### Text section
[start]

# PHNN for a damped mass-spring system

We train a [Hamiltonian neural network (HNN)](https://proceedings.neurips.cc/paper/2019/hash/26cd8ecadce0d4efd6cc8a8725cbd1f8-Abstract.html) (or [pseudo-Hamiltonian neural network (PHNN)](https://doi.org/10.1016/j.physd.2023.133673)) model to learn a (damped) mass-spring system.

#### Exercises:
* Change `TRAJ_TRAIN` to experiment with training on one or several trajectory, and add noise to the data
* Set up the neural network for the standard model and the PHNN by specifying the input and output dimensions
* Make the damping coefficient trainable in the HNN, so that it becomes a PHNN
* Change the damping coefficient `MU` to train on systems with and without damping

In [None]:
try:
    import matplotlib.pyplot as plt
    import numpy as np
    import torch
    import torch.nn as nn
    from tqdm import trange
    import seaborn as sns
except ModuleNotFoundError:
    import subprocess
    import sys
    subprocess.check_call([sys.executable, "-m", "pip", "install", "-r", "requirements.txt"])
    import matplotlib.pyplot as plt
    import numpy as np
    import torch
    import torch.nn as nn
    from tqdm import trange
    import seaborn as sns
if int(np.__version__.split('.')[0]) >= 2:
    import subprocess
    import sys
    print("NumPy version >= 2 detected. Downgrading to a compatible version...")
    subprocess.check_call([sys.executable, "-m", "pip", "install", "numpy<2"])
    print("Please restart the kernel and rerun the script.")

np.random.seed(1)
torch.random.manual_seed(1)

plt.rcParams['font.size'] = 12
plt.rcParams['lines.markersize'] = 10
plt.rcParams['legend.fontsize'] = 10
colors = sns.color_palette([(0.6,0.8,.8), (1,0.7,0.3), (0.2,0.7,0.2), (0.8,0,0.2), (0,0.4,1), (0.6,0.5,.9), (0.5,0.3,.5)])

### Exact solution and data

Here, we will learn the dynamics of a 1D damped mass-spring system with unit mass, spring constant $k$ and damping coefficient $\mu$:
$$
\begin{aligned}
\dot{q} &= p, \\
\dot{p} &= -\mu p - k q.
\end{aligned}
$$

The system can be written as a pseudo-Hamiltonian system
$$
\begin{equation*}
    \begin{bmatrix}
 \dot{q}\\
 \dot{p}
\end{bmatrix} = \left(
\begin{bmatrix}
0 & 1\\
-1 & 0
\end{bmatrix}
+
\begin{bmatrix}
0 & 0\\
0 & -\mu
\end{bmatrix}
\right)

[end]

### Material provided
[start]

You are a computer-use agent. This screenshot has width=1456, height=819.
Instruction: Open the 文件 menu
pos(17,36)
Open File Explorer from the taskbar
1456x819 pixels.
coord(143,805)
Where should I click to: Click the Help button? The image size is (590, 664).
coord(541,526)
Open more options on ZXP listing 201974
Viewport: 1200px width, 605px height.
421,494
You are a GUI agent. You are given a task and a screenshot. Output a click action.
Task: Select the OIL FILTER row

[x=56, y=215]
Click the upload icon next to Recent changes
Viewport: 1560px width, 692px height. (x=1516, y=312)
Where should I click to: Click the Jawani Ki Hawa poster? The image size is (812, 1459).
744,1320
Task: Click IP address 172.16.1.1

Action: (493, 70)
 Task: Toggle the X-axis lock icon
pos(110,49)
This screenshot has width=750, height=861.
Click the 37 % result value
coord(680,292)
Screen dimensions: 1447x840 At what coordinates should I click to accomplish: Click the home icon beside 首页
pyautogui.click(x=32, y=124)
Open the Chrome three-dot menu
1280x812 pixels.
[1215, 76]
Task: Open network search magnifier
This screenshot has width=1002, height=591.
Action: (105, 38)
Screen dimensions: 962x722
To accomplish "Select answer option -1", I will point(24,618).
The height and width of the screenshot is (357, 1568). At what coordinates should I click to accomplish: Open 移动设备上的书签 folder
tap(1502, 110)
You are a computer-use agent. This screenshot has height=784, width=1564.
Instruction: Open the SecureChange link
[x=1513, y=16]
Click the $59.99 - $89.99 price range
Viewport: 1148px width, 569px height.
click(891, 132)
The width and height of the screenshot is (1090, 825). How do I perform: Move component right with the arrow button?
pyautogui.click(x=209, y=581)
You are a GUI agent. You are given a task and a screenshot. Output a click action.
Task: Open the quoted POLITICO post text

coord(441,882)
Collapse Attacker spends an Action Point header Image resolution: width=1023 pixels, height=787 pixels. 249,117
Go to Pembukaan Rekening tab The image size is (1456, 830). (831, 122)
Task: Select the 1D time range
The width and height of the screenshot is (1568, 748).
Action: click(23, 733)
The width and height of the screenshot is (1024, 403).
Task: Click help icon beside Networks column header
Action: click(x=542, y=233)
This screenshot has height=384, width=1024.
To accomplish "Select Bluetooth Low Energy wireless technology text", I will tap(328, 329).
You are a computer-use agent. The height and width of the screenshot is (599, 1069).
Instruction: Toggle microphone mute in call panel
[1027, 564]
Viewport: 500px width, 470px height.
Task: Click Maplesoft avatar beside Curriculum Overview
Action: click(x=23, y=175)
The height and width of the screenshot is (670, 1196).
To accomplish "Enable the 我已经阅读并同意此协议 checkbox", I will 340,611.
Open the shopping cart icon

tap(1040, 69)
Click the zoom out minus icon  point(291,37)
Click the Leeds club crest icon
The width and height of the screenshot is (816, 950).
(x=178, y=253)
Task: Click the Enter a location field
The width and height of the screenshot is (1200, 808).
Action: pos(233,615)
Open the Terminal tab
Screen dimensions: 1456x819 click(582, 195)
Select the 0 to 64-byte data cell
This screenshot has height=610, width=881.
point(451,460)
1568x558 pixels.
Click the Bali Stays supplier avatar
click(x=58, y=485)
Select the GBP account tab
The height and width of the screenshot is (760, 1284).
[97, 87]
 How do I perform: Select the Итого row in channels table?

[end]

### Set of tasks
1 - State whether each statement below agrees with the mass-spring notebook, answering yes or no and quoting the deciding words: (a) the system studied has unit mass; (b) the NumPy random seed is set to 42; (c) one exercise calls for making the damping coefficient trainable in the HNN.
2 - Extend the mass-spring notebook from the point where it stops.
The data above are separate from the mass-spring notebook.

### Answers to each task
1 -
(a) Yes: "a 1D damped mass-spring system with unit mass".
(b) No: "np.random.seed(1)".
(c) Yes: "Make the damping coefficient trainable in the HNN, so that it becomes a PHNN".

2 -
\begin{bmatrix}
\frac{\partial \mathcal{H}}{\partial q}(q,p)\\
\frac{\partial \mathcal{H}}{\partial p}(q,p)
\end{bmatrix}
\end{equation*}
$$
with the Hamiltonian
$$
H(q, p) = \frac{1}{2}p^2 + \frac{k}{2}q^2.
$$


For the underdampened case, $\mu^2 < 4 k~,$ the exact solution is given by 
$$
\begin{align*}
q(t) &= e^{-\delta t}(A \cos(\phi + \omega t)),\\
p(t) &= -A e^{-\delta t}(\omega \sin(\phi + \omega t)) + \delta \cos(\phi + \omega t)
\end{align*}
$$
where $\omega=\frac{1}{2}\sqrt{4k - \mu^2}$ and the coefficients $A$ and $\phi$ determine the initial conditions. We will set $A=1$ and $\phi=0$ for the test data.

Let us turn the above exact solution into a function that we can use to generate a training data set $X_{\mathrm{train}}$ consisting of points $(t_i, x^j_i)$, where $t_i$ are evenly spaced times on some interval and $x^j_i=x^j(t_i)$ is given by the above exact solution for the initial state $x_0^j = x^j(t_0)$. We wil also create a test data set $X_{\mathrm{test}}$.

**Exercise:** Experiment with different values for the damping coefficient, including $\mu=0$, in which case the system is Hamiltonian.

In [None]:
# ODE parameters:
MU = 0. # damping coefficient
K = 1 # spring constant

**Exercise:** Experiment with different number of training trajectories, number of data points and the end time of the training trajectories. These depend on the goal of the modelling: do you want to extrapolate only in time, or also interpolate in space. Also experiment with adding noise to your training data.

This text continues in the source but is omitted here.